【現役ケアマネが解説】在宅介護の見守り方法まとめ|カメラ・GPS・センサー・見守りサービスの選び方
在宅介護の見守り方法まとめ
家族向け執筆・監修現役ケアマネジャー(介護支援専門員・介護福祉士)本ページはアフィリエイト広告を利用しています
【結論】離れて暮らす親や日中ひとりになる高齢者の見守りには、見守りカメラ・GPS端末・センサー・見守りサービスなどの方法があります。ポイントは「何が心配か」で選ぶこと——室内の転倒が心配ならカメラ、外出・徘徊が心配ならGPS、というように目的で変わります。現役ケアマネとして現場で感じるのは、「ヘルパーに見守りだけ」は介護保険では頼めないという制度の壁。だからこそ在宅のまま見守る手段が役立ちます。この記事で方法を整理し、あなたの家庭に合うものを見つけてください。
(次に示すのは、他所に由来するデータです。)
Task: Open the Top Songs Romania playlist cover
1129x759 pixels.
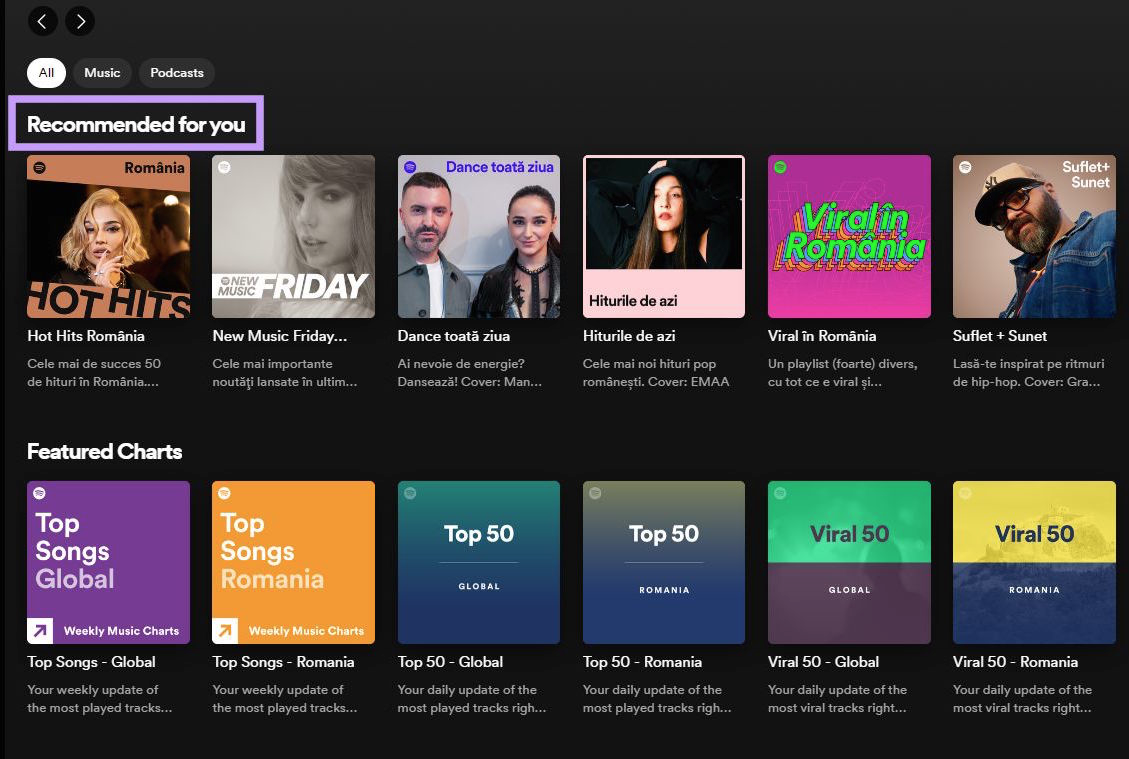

こんにちは、現役ケアマネジャーのふみーずです。東京都内にて在宅ケアマネジャーとして居宅支援事業所で勤務しております。

「日中ひとりにするのが心配。でも毎日は通えない」
「夜間の転倒や、外に出てしまうのが不安」
「ヘルパーさんに“見ているだけ”をお願いできない?」

こうしたご相談は、私もケアマネとして日々受けています。この記事では、在宅でできる見守りの方法を一覧で整理し、家庭ごとの選び方を現役ケアマネの視点でお伝えします。

その前に:なぜ「見守り」が必要になるのか

実は、介護保険の訪問介護に「見守りだけ」のサービスはありません。生活援助や身体介護が前提のため、見守りを目的としたヘルパー派遣は原則できないのです。デイサービスやショートステイで預かってもらう方法もありますが、本人が嫌がって通えないケースも少なくありません

そこで役立つのが、在宅のまま見守る手段です。本人がデイは拒否でも「カメラやセンサーで見られている」のは平気、という方もいます。実際には事故をきっかけに導入する家族が多いですが、その前から備えておくこともできます

在宅の見守り方法くらべ

代表的な見守りの方法を整理します。「何が心配か」で選ぶのが基本です。

方法 主にできること 向いている家庭
見守りカメラ 室内の様子を映像で確認 室内の転倒・日中の様子が心配
GPS端末 外出先の位置を確認 外出・徘徊が心配
人感・開閉センサー 生活リズムの変化に気づく さりげなく見守りたい
見守りサービス(訪問・通報・電球型など) 安否確認・駆けつけ 遠方で直接通えない
緊急通報装置 ボタンで通報 持病・急変が心配

※費用や機能は機種・サービスで大きく変わります。自治体によっては緊急通報装置などの助成がある場合もあるため、お住まいの自治体・各事業者にご確認ください。

心配ごと別・選び方ガイド

迷ったら、一番の心配ごとから1つ選んで小さく始めるのがおすすめです。

  • 室内の転倒・日中の様子が心配 → 見守りカメラ。設置場所と機能の選び方にコツがあります。
  • 外に出てしまう・徘徊が心配 → GPS端末。靴や持ち物に仕込めるタイプが続けやすいです。
  • 遠方で通えない → 見守りサービス(駆けつけ・安否確認)。

見守りカメラとGPSは、それぞれ詳しい選び方・おすすめ機種を別記事で解説しています。気になる方は下の関連記事もご覧ください。

よくある質問(Q&A)

Q1. まず何から始めればいい?
A. 一番の心配ごとに合う方法を1つだけ試すのがおすすめです。いきなり全部そろえる必要はありません。

Q2. 本人がカメラを嫌がりませんか?
A. 「見られている」より「設置されていること」が気になる方もいます。設置場所の工夫で受け入れられるケースもあります。

Q3. 介護保険で見守り機器は使えますか?
A. 一部の機器は対象になることがありますが、多くは保険外です。担当ケアマネにご相談ください。

まとめ

  • 介護保険では「見守りだけ」のヘルパーは頼めない。だから在宅で見守る手段が役立つ
  • 選ぶ基準は「何が心配か」。室内=カメラ/外出=GPS/遠方=見守りサービス
  • いきなり全部そろえず、心配ごとに合うものを1つから

最後までお読みいただきありがとうございました。

見守りは、決して焦って全部そろえる必要はありません。まずはご家庭で一番の心配ごとに合う方法から、小さく始めてみてください。現役ケアマネとして、皆さまのお役に立てる情報を引き続き発信していきます。不安や疑問があれば、お住まいの地域の地域包括支援センターや担当ケアマネージャーにもお気軽にご相談ください。